36.Ankara Film Festivali Ulusal Kısa Film Yarışması Filmleri Günlükleri-1

36.Ankara Uluslararası Film Festivali’nin Ulusal Kısa Film Yarışması seçkisinin ilk bölümünde yer alan yedi kısa film, farklı temaları ve anlatım biçimleriyle izleyiciyi yakalıyor. Bu bölümde Doğa Kılcıoğlu’nun Kirpik, Rabia Özbe’nin Prosedür, Hasan Ali Kılıçgül’ün 30 Dakikadan Sonra, Ahmet Kıra’n’ın Beyazlar ve Renkliler, Cemal İşnaz’ın Hevraz, Saim Güvenoğlu’nun İnziva ve Tuğba Yaşar’ın Taşın Rengi filmleri gösterildi. Filmler, her biri kendi alanında farklı toplumsal meseleleri ve bireysel deneyimleri ele alıyor; kimi zaman toplumsal adaletsizlikleri, kimi zaman yalnızlığı, kaybı veya göç gibi güncel sorunlarını incelikle işliyor. Fil’m Hafızası okuyucuları adına bu seçkide yer alan filmleri takip edip izledim ve her birinin kendine özgü güçlü yanlarını öne çıkaran izlenimlerimi kaleme aldım. Bu yazıda, hem kısa filmlerin anlatı gücüne hem de sinemadaki yaratıcı yaklaşımlarına dair gözlemlerimi sizlerle paylaşıyorum.

Kirpik (Yön. Doğa Kılcıoğlu Esen, 2025)

Kirpik filmi, minimal çizgilerle örülmüş yalın bir görsel dille yas, koruma ve zamanın dönüşümü üzerine yoğun, dokunaklı bir anlatı sunuyor. Büyük bir göz ile küçük bir çocuğun kurduğu ritmik ilişki, diyalogsuz anlatının getirdiği sessizlik içinde daha da belirginleşiyor; siyah-beyaz estetik, duyguyu süslemeden doğrudan ileten bir araç görevi görüyor. Film, bakışın hem koruyucu hem de kırılgan yanlarını tek bir imge etrafında toplayarak, izleyiciyi çocukluk anıları ve kayıp duygusuyla yüzleşmeye davet ediyor. Minimal çizgi dili, detaydan çok ritim ve ritüele odaklanıyor; bu sayede filmin duygusal etkisi uzun süre akılda kalıyor.

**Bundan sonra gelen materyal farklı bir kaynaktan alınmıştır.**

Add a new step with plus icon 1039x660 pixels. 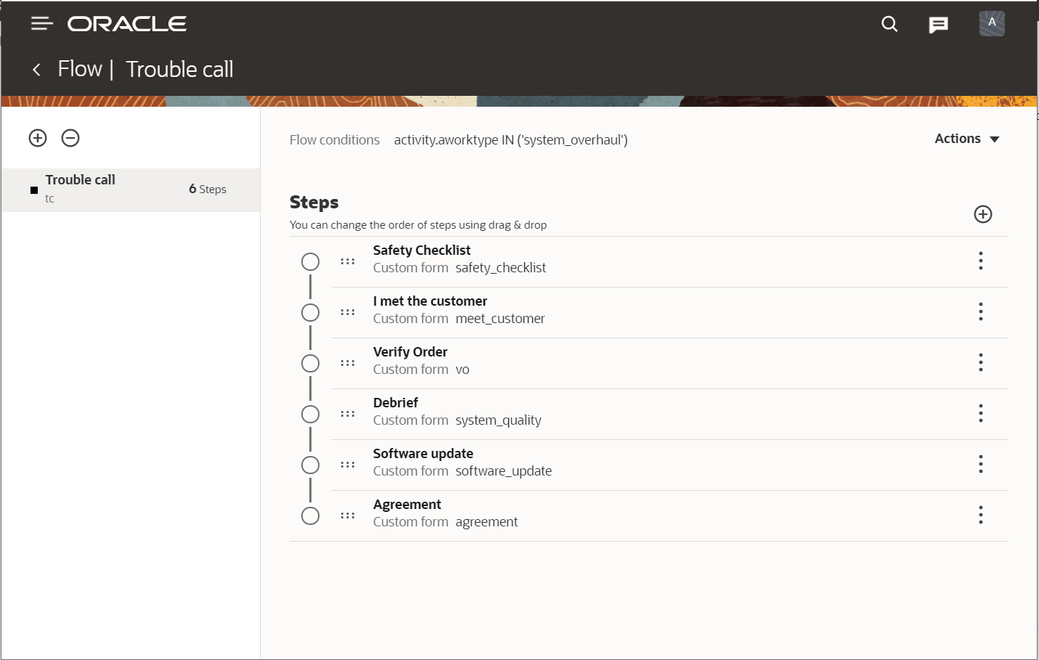[x=983, y=214]
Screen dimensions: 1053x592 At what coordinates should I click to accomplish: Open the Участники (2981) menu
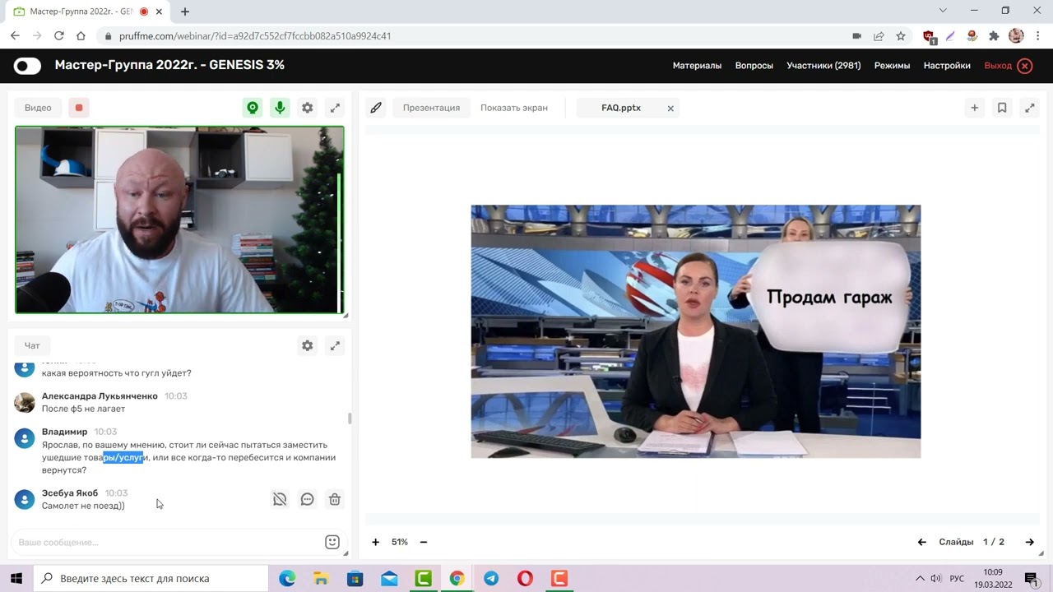(823, 66)
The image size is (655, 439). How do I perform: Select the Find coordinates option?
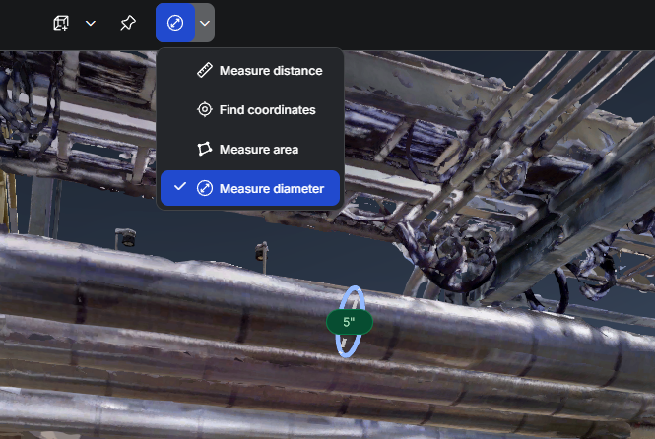267,110
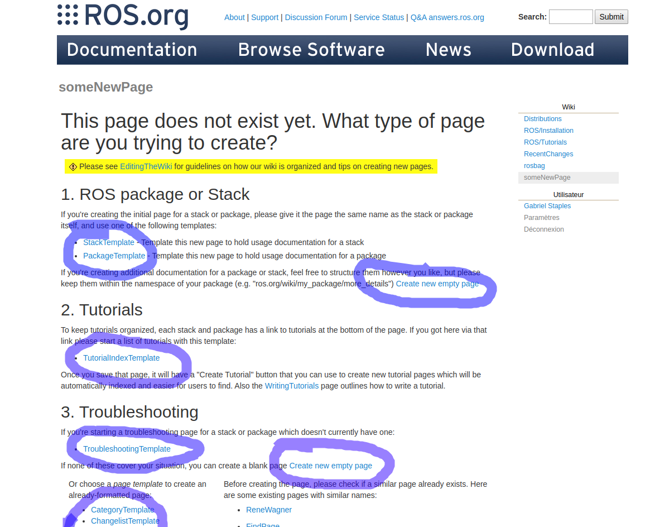Viewport: 650px width, 527px height.
Task: Select the StackTemplate link
Action: (x=109, y=242)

Kirpik, kısa süresine rağmen yasın doğayla kurduğu bağı, döngüselliği ve nesiller arası aktarımı etkili bir şekilde yansıtıyor. Görüntü-ses ilişkisi ve ritmik kurgu, filmin duygusal yoğunluğunu dengeliyor. Film az şey anlatarak çok şey söyleyen işler arasında yer alıyor. Teknik açıdan ustalıklı bir ilk deneme olmasının ötesinde, sakin ama derin işleyen bir anlatı arayan izleyiciler için güçlü bir öneri. Seçkide duru bir nefes alanı açan Kirpik, hem biçimsel tutarlılığı hem de içsel netliğiyle akılda kalıyor.

Prosedür (Yön. Rabia Özmen, 2025)

Prosedür, hapishane atmosferini kaba bir gerçekçilikle değil, karakterinin iç dünyasında biriken sıkışma ve belirsizlik duygusuyla kuran bir film. Yönetmen, seyirciyi en başından itibaren güçlü bir merakın içine bırakıyor: Murat’ın neye ihtiyaç duyduğu, neden bu kadar huzursuz olduğu, neyin peşinde olduğu film boyunca ustalıkla gizleniyor. Karakterin suçlu mu suçsuz mu olduğunu bilmememiz, hatta tutuklu mu hükümlü mü olduğunun bile söylenmemesi, filmi ahlaki yaftalardan uzak, geniş bir gri alanda tutuyor. Bu belirsizlik hâli, seyircinin zihninde türlü ihtimal doğuruyor; bağımlılık, ilaç, kesici alet, tehlikeli bir eşya… Yönetmen bu beklentileri bilinçli biçimde diri tutarak gerilimi hiç gevşetmiyor. Murat’ın titreyen elleri, uyuyamayan bedeni ve zihnini kilitleyen huzursuzluğu, filmin tüm ritmini belirleyen bir iç sıkışma duygusu yaratıyor.

Finalde gerçeğin ne olduğu ortaya çıktığında, film hem karaktere hem de izleyiciye küçük ama güçlü bir aydınlanma alanı açıyor. Bu detay, hikâyeyi yalnızca bir hapishane anlatısı olmaktan çıkarıp gerçek bir sağlık meselesi, bir prosedürler zinciri ve görünmez duvarlar ağına dönüştürüyor. Yönetmenin ses tasarımını gerilimin merkezine yerleştiren tercihi, Murat’ın yaşadığı duyusal yüklenmeyi etkileyici biçimde aktarıyor. Prosedür, meselesini abartmadan, karakterini yargılamadan, izleyiciyi de suç ortaklığına davet etmeden anlatmayı başarıyor. Sessizce büyüyen gerilimi, sakin ama kararlı dili ve meselesine duyduğu saygıyla öne çıkan bir yapım.